I'm kind of a mixed bag. I'm generally on the clumsy side. Stairs and me don't mix. I've tripped while walking on flat, uniform surfaces, as well as my own feet. I sucked at team sports. I was the one who was always chosen last. The team leader (captain?) who got stuck with me often gave an exasperated sigh. And my performance would justify that sigh.

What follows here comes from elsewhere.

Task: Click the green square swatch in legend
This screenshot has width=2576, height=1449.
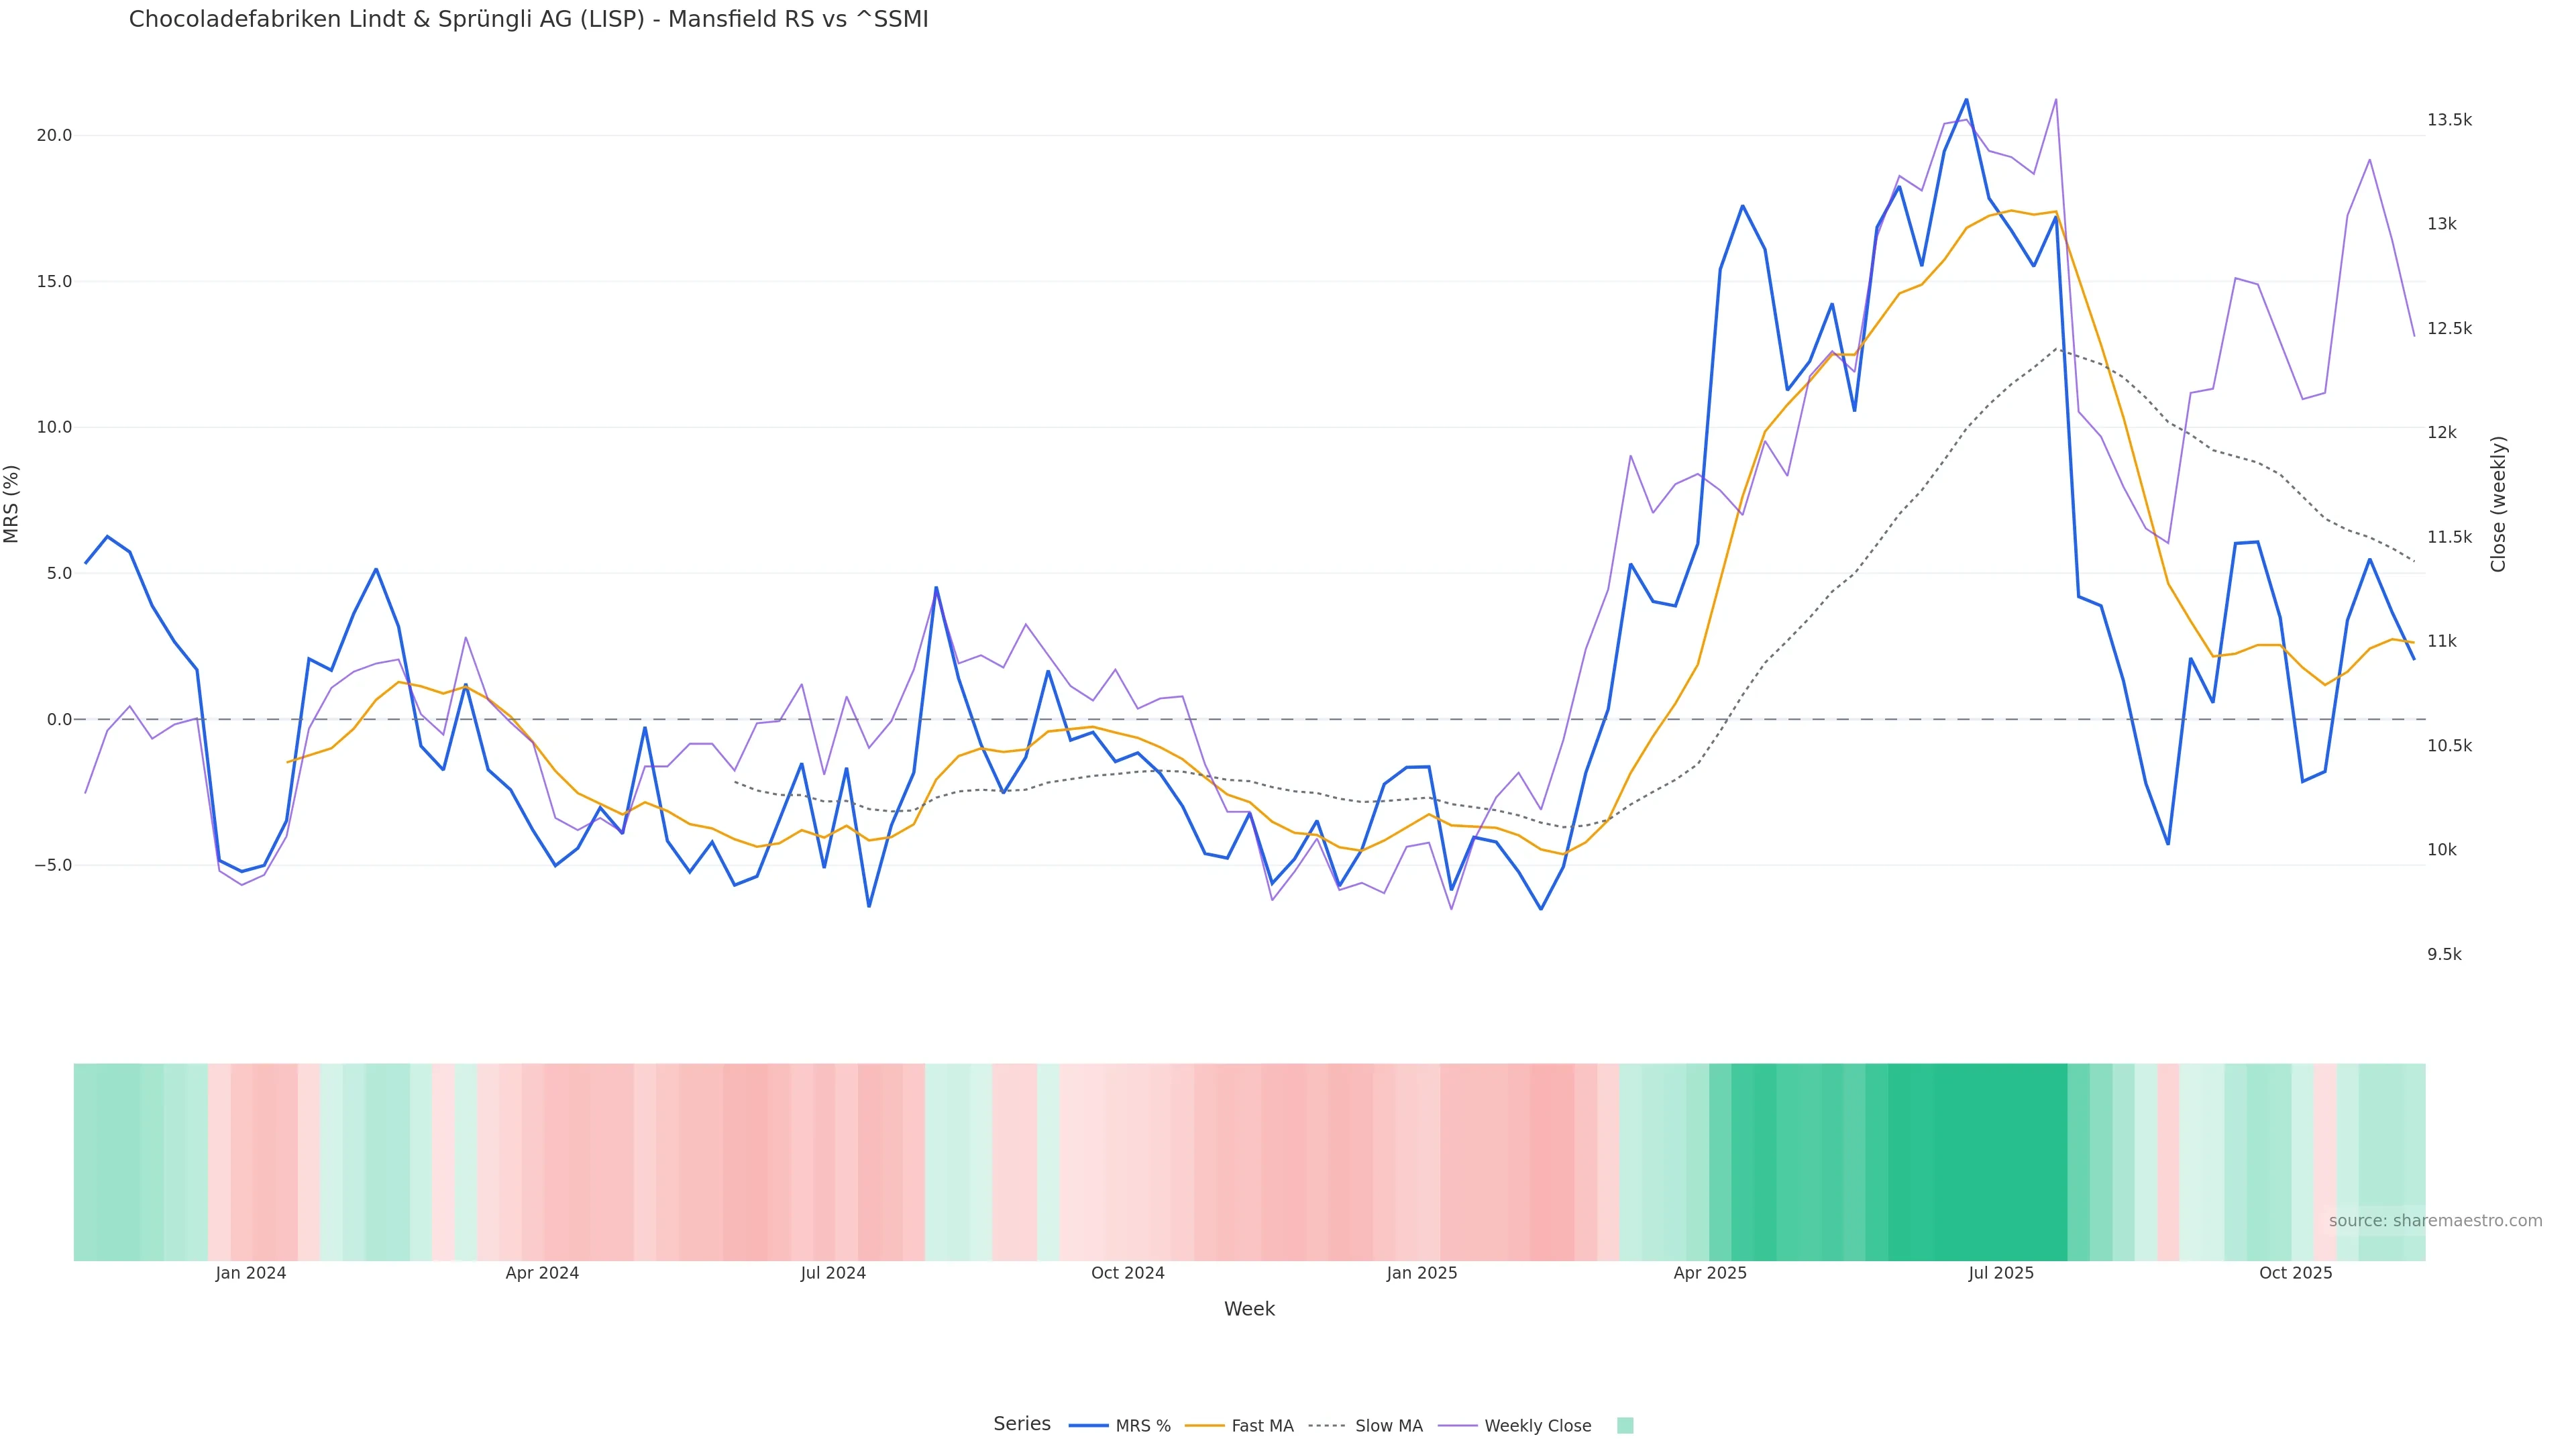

However, I have done some individual sports, some very well. I used to do BMX/freestyle trick bicycle riding, though I never got very good because I was always afraid of falling. Despite my clumsiness I usually did pretty good at martial arts. I've studied about half-a-dozen of them, but never for very long (usually a time or money issue). In some cases the instructor would say I did very well and tried different things to encourage me to continue. I've done distance running, but was never competitive. I've run a half-marathon before, and loved it. I ran it with a 12-minute mile pace, though I have run as fast as 8:30/mile for shorter distances, up to 2 miles.

I've also been good at marksmanship-related sports. The first was archery. I was regularly having my arrows repaired because I'd either shoot holes in the fletching or break the nock with subsequent shots. My favorite thing to do was to take a plain index card and stick it to the target with a pencil in the center and see if I could hit the end of the pencil. I could usually do it about 3 out of 5 times. When I didn't the arrow was usually right next to the pencil. I used to play with throwing stars when I was an adolescent, and I eventually got to the point I could consistently hit a half-dollar-sized target out to about 30 feet or so. I also tried knife-throwing. Once I got the range and spin right, I could usually perform similarly well. I've been very good with handguns. I can remember being at a training course and firing 4 rounds, rapid-fire, into the same hole. On more than one occassion I've come back to shooting after a long hiatus (2-3 years), picked up a gun at the range, and shot well enough to qualify on a police/security qualification course of fire.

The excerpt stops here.